天使の声

平成16年01月01日

 何の脈絡もなく、遠いむかしのことを思い出しました。息子の順平は現在二十歳で、ロボットのような動きのダンスに夢中ですが、彼がまだ五歳の夏、家族で日間賀島にでかけたことがありました。水着になった順平に浮き輪を持たせると、彼は喜んでどんどん沖に向かって泳いで行きました。

(おやまあ、恐いもの知らずめ…)

 海は危険区域とはテトラポットの境界で区切られているから安心です。私は砂浜に陣取って缶ビールを開けました。照りつける太陽、焼け付く砂、冷たいビール、目の前に広がる大海原…。時折、お父さ~ん!と手を振りながら、私の遺伝子を持つ少年が無邪気に遠ざかって行く様子は、夏の陽射しに負けないくらい幸福な光にあふれていました。

(人生には色々なことがある。くじけるなよ。たくましく生きて行け!)

 ビールを三缶空けてすっかり気分の良くなった私は、ゴロリと横になりましたが、そのとたんに突然激しい不安に襲われました。
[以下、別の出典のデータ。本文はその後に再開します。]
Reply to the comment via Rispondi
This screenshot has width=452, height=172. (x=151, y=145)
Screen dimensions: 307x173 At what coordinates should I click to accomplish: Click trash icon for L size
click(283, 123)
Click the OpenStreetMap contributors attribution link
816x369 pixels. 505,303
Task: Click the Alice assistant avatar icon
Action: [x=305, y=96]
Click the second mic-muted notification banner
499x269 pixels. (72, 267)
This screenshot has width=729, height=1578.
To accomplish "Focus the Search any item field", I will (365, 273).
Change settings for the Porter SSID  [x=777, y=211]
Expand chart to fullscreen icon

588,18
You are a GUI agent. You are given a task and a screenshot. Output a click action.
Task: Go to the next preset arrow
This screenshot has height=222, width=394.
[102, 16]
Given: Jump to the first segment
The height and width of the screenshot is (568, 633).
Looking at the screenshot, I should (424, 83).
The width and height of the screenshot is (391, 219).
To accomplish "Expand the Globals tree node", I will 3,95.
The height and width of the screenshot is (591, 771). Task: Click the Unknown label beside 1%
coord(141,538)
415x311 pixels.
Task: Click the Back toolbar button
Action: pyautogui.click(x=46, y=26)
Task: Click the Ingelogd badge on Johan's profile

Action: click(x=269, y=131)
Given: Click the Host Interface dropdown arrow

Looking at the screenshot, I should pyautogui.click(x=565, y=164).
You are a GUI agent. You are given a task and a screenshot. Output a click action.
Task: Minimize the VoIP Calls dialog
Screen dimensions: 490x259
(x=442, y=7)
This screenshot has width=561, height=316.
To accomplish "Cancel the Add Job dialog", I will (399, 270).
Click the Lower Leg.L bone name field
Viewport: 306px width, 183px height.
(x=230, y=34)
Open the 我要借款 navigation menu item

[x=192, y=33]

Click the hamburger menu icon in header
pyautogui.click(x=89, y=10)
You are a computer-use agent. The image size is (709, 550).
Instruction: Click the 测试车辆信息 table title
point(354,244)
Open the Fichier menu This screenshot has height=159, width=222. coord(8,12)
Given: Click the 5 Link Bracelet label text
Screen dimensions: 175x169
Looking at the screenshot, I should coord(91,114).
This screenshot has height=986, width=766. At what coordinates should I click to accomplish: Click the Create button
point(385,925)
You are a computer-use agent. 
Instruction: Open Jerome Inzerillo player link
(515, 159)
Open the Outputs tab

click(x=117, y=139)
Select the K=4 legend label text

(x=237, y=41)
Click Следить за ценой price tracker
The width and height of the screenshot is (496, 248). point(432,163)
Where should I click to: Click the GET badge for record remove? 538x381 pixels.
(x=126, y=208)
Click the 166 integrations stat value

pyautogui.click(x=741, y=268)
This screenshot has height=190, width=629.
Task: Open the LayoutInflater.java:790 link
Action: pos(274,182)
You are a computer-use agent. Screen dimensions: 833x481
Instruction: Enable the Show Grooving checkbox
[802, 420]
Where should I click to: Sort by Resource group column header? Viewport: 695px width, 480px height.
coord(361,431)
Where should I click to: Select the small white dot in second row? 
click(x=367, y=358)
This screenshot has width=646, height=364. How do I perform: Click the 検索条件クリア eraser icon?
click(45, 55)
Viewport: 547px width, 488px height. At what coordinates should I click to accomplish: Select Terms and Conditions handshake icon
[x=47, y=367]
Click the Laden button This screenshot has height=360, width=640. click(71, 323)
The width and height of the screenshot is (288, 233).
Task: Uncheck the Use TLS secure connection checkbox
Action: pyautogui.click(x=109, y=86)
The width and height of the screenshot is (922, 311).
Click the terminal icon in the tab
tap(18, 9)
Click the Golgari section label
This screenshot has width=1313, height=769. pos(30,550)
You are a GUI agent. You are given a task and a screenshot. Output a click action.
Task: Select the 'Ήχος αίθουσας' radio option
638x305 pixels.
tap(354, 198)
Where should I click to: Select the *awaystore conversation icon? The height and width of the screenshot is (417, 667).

 浮き輪はスーパーで買った安物です。順平は泳げません。そして海は、大人の足さえ全く届かない深さなのです。

 もしも途中で浮き輪が破れたら…。

 もしも途中で空気が抜け始めたら…。

 いかん!助けねば!

 どうしたの急に、というカミさんの声を尻目に私は海に飛び込みました。息子に向かって懸命に泳ぎました。アルコールが急激に血中を巡りました。やがて心臓が、そこだけ別の生き物のように、恐ろしい速さで脈を打ち始めましたが、引き返すわけにはいきません。というよりも、今となっては岸に戻るよりテトラポットに向かって進む方が近いのです。ところが順平との距離が縮まりません。理由を知って私は愕然としました。何と息子は面白がって私から逃げてゆくのです。

「順平!」「順平!」

 助けてくれと言おうとして、はっとしました。私は息子を助けに来たはずです。

 体力が限界を迎えていました。

 呼吸と鼓動と泳ぎのリズムがばらばらになり、二度三度海水を飲んで激しくむせると、シャッターが閉じるように一瞬目の前が真っ暗になりました。あと少しで手が届きそうな距離を保ったまま、順平は近づいた分だけ遠ざかっては笑っています。こうやって死ぬことがあるのだと思った時、

「順平、そっちにはクラゲがいるぞ」

 ひどく冷静な口調で勝手に嘘が飛び出しました。クラゲの大嫌いな順平があわてて近寄りました。私はすかさず浮き輪につかまって九死に一生を得たのでした。

 今でもふと、息子が笑いながら遠ざかってゆく時の残酷な恐怖を、脈絡なく思い出します。そしてあの時、私の口を借りてクラゲがいると勝手に嘘をついたのはいったい誰なのだろうと、不思議な気持に打たれるのです。